Some interactions require JavaScript:
ExecuteJs:
  Label: Solve Math CAPTCHA
  Code: |
    const a = parseInt(document.querySelector('.captcha-a').innerText);
    const b = parseInt(document.querySelector('.captcha-b').innerText);
    return (a + b).toString();
  Output Variable: CAPTCHA_ANSWER
  Capture: false
Then use <CAPTCHA_ANSWER> in a TypeText block.

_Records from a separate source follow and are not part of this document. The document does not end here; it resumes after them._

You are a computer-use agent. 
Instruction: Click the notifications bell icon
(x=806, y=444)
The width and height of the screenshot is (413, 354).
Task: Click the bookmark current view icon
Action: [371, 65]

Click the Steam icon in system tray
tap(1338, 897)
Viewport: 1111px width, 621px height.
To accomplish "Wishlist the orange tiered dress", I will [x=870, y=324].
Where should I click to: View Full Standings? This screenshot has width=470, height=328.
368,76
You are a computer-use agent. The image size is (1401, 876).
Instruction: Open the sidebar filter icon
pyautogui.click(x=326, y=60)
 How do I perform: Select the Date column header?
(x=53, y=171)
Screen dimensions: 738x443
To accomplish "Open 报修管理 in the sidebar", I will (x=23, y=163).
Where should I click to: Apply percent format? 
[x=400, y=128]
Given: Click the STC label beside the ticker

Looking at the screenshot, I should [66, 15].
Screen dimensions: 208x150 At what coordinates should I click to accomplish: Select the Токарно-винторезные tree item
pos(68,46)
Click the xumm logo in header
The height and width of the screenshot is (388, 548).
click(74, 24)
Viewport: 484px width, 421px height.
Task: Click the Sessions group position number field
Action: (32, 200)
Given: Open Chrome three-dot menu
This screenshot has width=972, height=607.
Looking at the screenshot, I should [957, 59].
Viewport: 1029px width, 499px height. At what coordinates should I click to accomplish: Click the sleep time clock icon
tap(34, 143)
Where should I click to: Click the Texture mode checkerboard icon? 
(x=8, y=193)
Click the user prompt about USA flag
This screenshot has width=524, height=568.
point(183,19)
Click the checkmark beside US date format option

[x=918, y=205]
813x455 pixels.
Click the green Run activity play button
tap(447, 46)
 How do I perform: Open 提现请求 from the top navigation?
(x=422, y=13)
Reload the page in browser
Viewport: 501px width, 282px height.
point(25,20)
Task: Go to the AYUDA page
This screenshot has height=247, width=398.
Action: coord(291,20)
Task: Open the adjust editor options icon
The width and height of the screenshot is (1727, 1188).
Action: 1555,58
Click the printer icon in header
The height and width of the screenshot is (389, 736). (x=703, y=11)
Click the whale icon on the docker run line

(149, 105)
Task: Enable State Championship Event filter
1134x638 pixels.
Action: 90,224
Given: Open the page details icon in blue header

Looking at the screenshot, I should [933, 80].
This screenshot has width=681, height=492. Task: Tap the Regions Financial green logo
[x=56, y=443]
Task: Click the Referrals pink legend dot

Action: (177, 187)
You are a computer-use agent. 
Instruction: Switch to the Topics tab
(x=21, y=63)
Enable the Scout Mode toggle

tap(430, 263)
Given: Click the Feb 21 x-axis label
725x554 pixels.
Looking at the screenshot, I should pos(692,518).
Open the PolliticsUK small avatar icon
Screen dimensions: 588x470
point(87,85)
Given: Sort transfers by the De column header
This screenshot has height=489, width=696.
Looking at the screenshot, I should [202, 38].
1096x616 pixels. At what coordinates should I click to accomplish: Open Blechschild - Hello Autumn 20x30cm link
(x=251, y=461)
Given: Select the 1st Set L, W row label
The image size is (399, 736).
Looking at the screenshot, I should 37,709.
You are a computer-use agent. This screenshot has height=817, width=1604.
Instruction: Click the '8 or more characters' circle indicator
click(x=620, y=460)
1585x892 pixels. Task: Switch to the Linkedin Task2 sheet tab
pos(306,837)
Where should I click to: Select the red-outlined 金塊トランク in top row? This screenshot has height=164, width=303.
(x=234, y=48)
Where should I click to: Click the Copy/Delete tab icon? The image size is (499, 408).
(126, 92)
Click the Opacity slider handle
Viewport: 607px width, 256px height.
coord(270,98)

Common JS tasks:
  • Extract data from window.INITIAL_STATE
  • Trigger events: document.querySelector('.btn').click()
  • Modify the page: document.body.style.display = 'none'
  • Solve simple math CAPTCHAs

Implementation Details

Browser blocks are implemented in src/pipeline/engine/browser.rs:
pub async fn execute_browser_open(
    &mut self,
    settings: &BrowserOpenSettings
) -> Result<()> {
    let mut builder = BrowserConfig::builder();
    if !settings.headless {
        builder = builder.with_head();
    }
    if !settings.proxy.is_empty() {
        let proxy = self.variables.interpolate(&settings.proxy);
        builder = builder.arg(format!("--proxy-server={}", proxy));
    }
    let (browser, mut handler) = Browser::launch(config).await?;
    tokio::spawn(async move {
        while handler.next().await.is_some() {}
    });
    self.browser = BrowserHandle(Some(browser));
    Ok(())
}
Key points:
  • Uses chromiumoxide crate (CDP protocol)
  • Spawns a background task for CDP event handling
  • Browser handle persists across blocks in the same pipeline run

Performance Tips

  1. Use headless mode (headless: true) - 20-30% faster than windowed
  2. Disable images - add --blink-settings=imagesEnabled=false to Extra Args
  3. Lower thread count - browsers are memory-intensive (max 10-20 concurrent)
  4. Reuse browser instances - don’t open/close per account
  5. Combine with HTTP - use browser only for login, then switch to HTTP for data extraction

Troubleshooting

”No browser open” Error

Cause: Missing BrowserOpen block Fix: Add BrowserOpen as the first block in your pipeline.

Element Not Found

Cause: Selector is wrong or element hasn’t loaded yet Fix:
  1. Add WaitForElement before interacting
  2. Check the selector in Chrome DevTools (F12 → Elements → Copy Selector)
  3. Increase timeout values

Cloudflare Still Blocking

Try:
  1. Add --disable-blink-features=AutomationControlled to Extra Args
  2. Use residential proxies (datacenter IPs often blocked)
  3. Add random delays between actions
  4. Set a realistic User-Agent in Browser Settings (footer panel)

Browser Crashes or Hangs

Solutions:
  • Lower thread count (browsers use 200-500MB RAM each)
  • Add --disable-dev-shm-usage to Extra Args
  • Close unused browser tabs with JavaScript
  • Restart the job periodically

Tips

Use WaitForElement generously. Page loads aren’t instant, and clicking before elements appear causes errors.
Don’t run 100+ threads with browser automation. Stick to 5-20 threads max, depending on your RAM.
Browser automation updates data.SOURCE after each navigation. You can use ParseJSON/ParseRegex on the HTML just like HTTP responses.